Walgreens continues its master class in free market economics in Porter Square
The Walgreens nobody wanted opened in Porter Square this summer to predictably underwhelming demand.
Predictable because the store is across the street from a 24-hour Shaw’s grocery store and 24-hour CVS pharmacy, and a company spokesman telegraphed in December that there was nothing really all that notable or unique about the new Walgreens that would set it apart from the existing services – oh, except that it would sell only from 7 a.m. to 11 p.m. (with a pharmacy open shorter hours than that) seven days a week.
So, also predictable: Only weeks after launch, the parent company has decided to make the 1 Porter Square plaza Walgreens open 24 hours, although the pharmacy still fills orders only 86 hours per week compared with the 168 hours at the 24/7 CVS a few feet away. It wouldn’t be a surprise if the pharmacy also soon went to an all-day schedule.
The store is bright and has lots of stuff in it in a variety of categories, and Walgreens – a Deerfield, Ill., company with some 7,000 stores – may eventually have a successful location here.

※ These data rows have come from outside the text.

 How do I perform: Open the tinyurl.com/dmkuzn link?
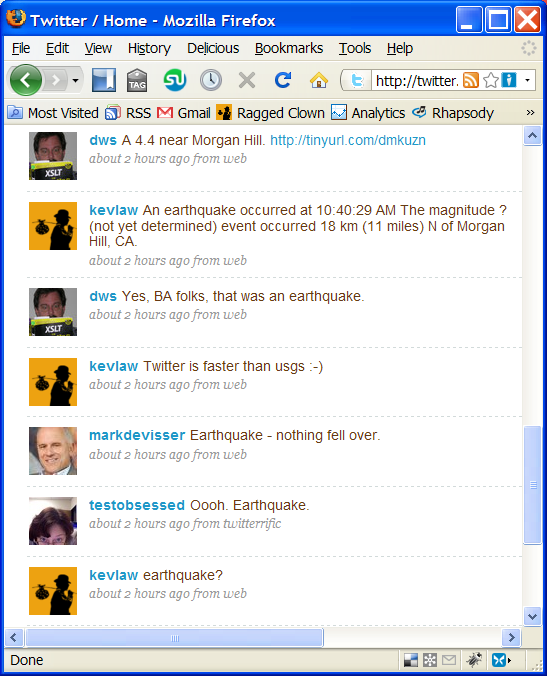348,140
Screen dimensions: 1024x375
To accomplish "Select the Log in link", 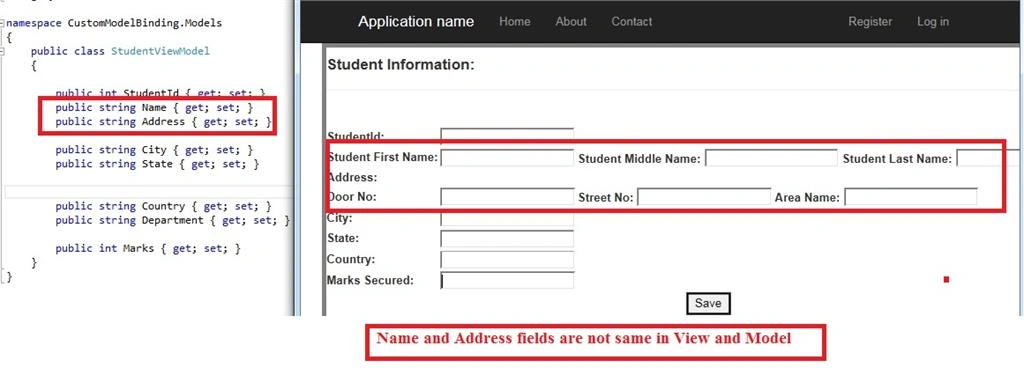I will click(933, 22).
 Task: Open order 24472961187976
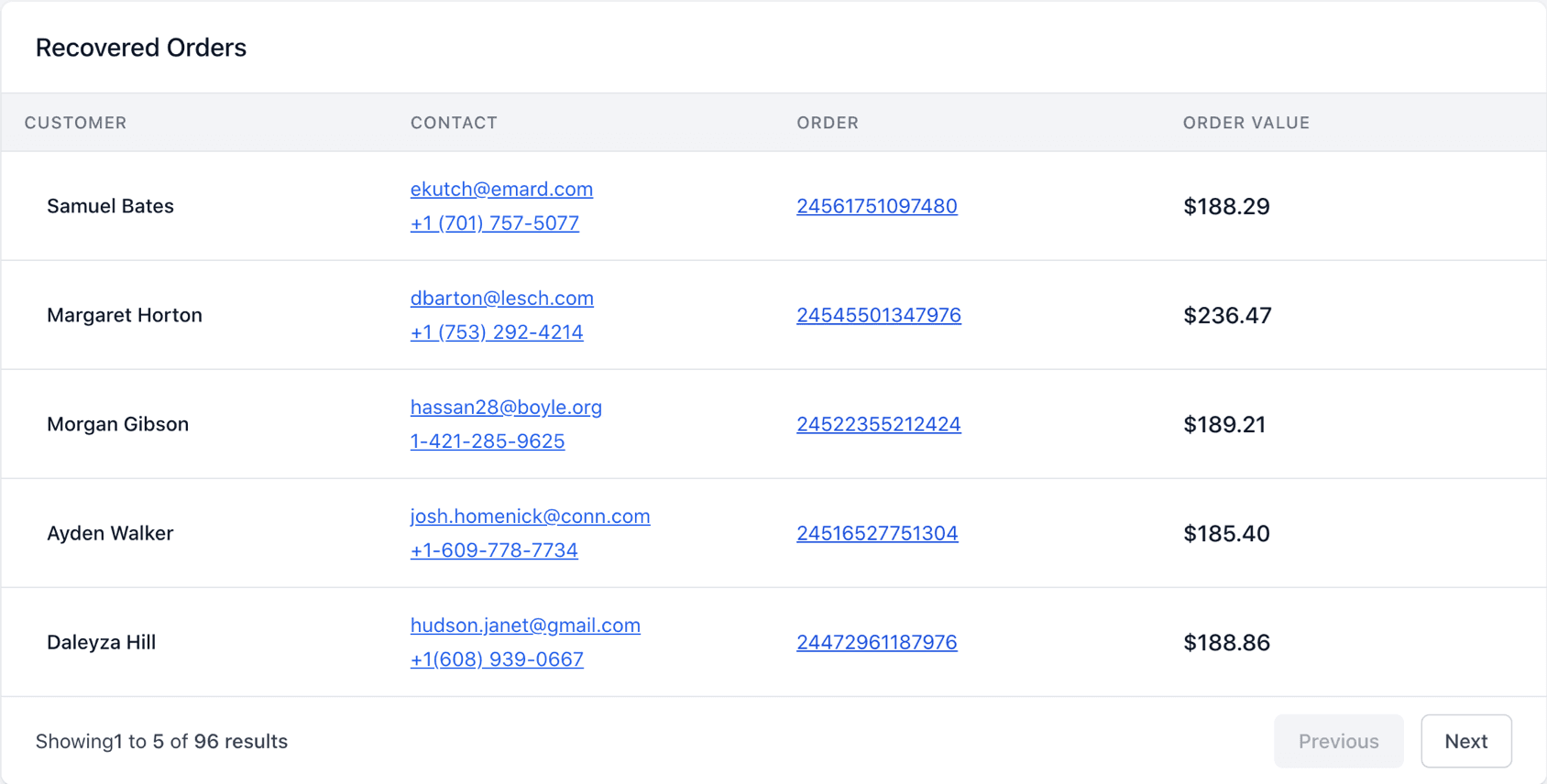(877, 642)
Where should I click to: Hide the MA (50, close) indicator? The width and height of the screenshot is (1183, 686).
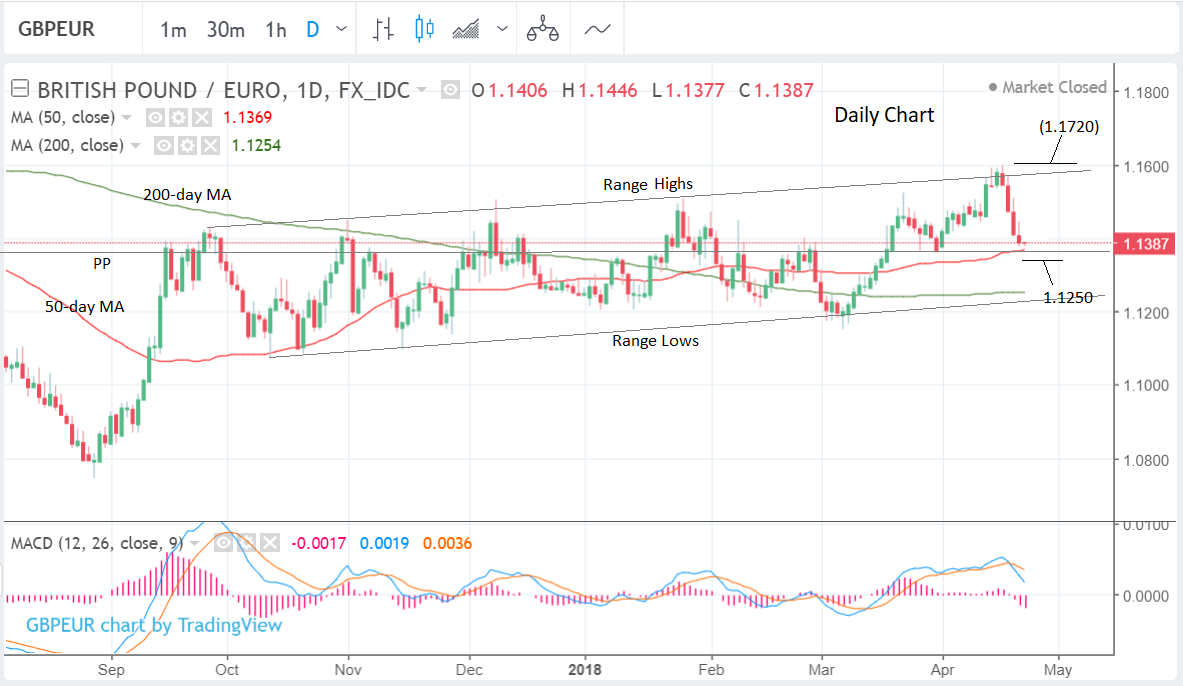(156, 117)
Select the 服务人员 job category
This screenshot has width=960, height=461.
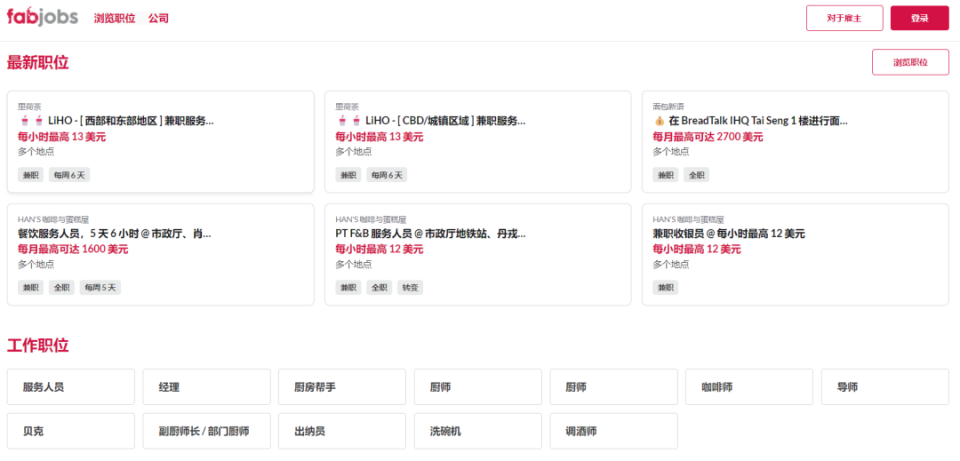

When it was announced last year that landlords KS Partners were pushing out a Pier 1 Imports in favor of the redundant Walgreens, there was some reader commentary about the virtues of the free market at work. Nothing really to add here except that one obvious thing about the free market is that sometimes business people read the signs wrong and make what wind up being wrong decisions. A lot of free market and a bit of smart planning, sometimes in the form of zoning, can go a long way, with districts that limit the amount of chain businesses and fast food restaurants being an example.

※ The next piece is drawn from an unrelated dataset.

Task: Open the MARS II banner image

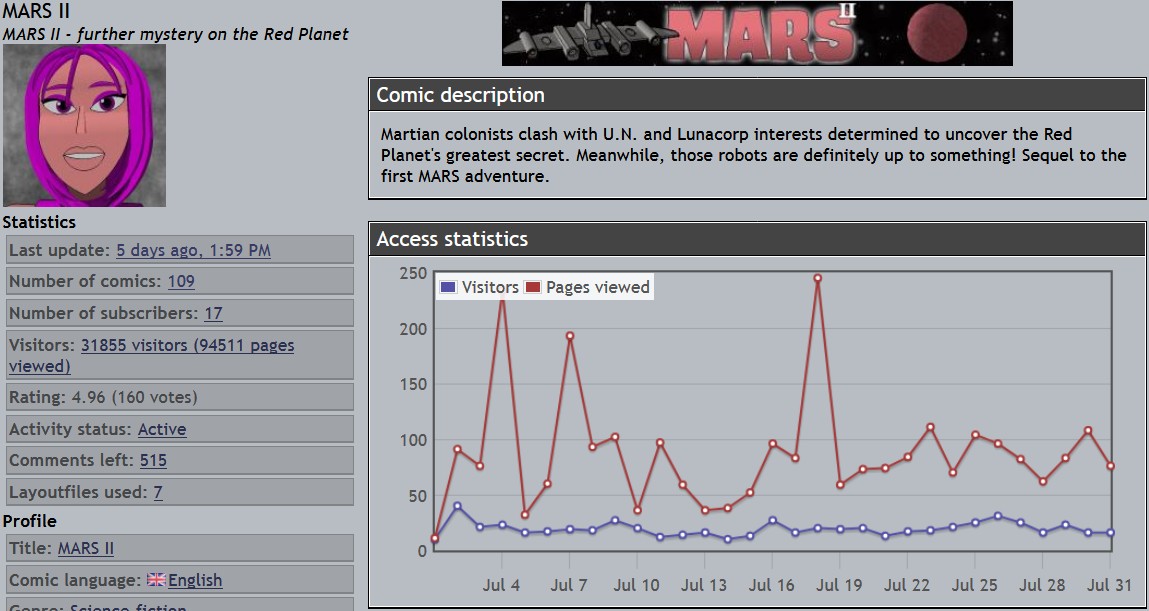Action: pyautogui.click(x=757, y=34)
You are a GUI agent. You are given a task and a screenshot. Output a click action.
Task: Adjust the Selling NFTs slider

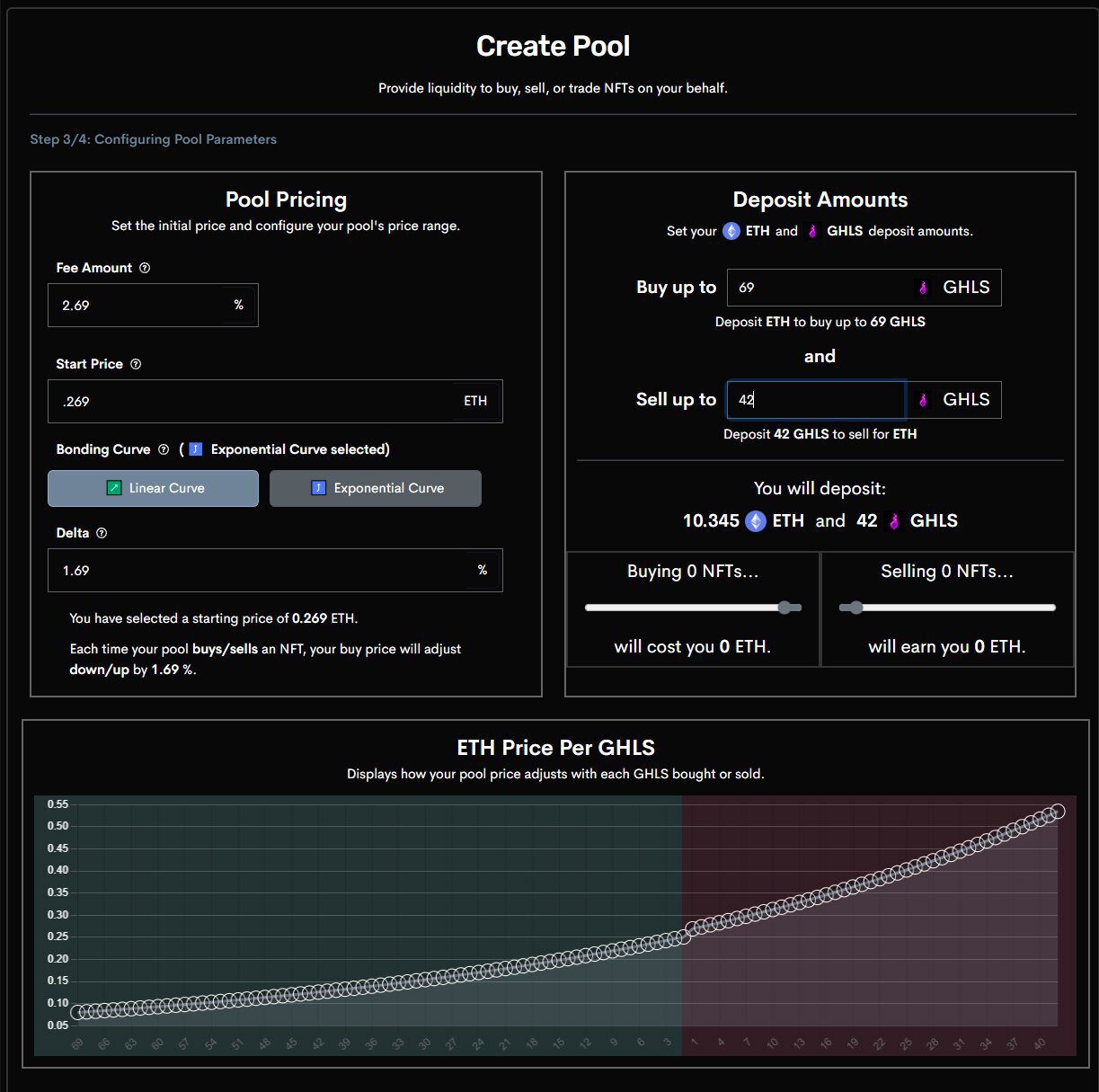point(856,608)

But then there’s planning and zoning that goes wrong anyway, and what can you do?
Cambridge’s efforts to make the city pedestrian- and bicycle-friendly contribute to project review standards that say ground floors of businesses should be generally 25 percent to 50 percent “transparent,” meaning having glass fronts that let passers-by see inside, and retail such as Walgreens or Shaw’s are to stick to the high end of ground-floor glass use.
But Shaw’s uses its plate glass like it’s just another wall, papering it over with posters and displays and shoving Coinstar and Redbox machines up against it. And Walgreens can’t be bothered to customize their corporate displays, installing wide illuminated signs and displays that are cut off comedically by the wide brick columns between narrower panes of glass. The pithy, millennial way to put it is “#fail.”
On the bright side, the more of a success this Walgreens is, the more likely it is the company will eventually revamp the window displays and make them actually fit the space they’re in.
Walgreens representatives failed to return calls for this story.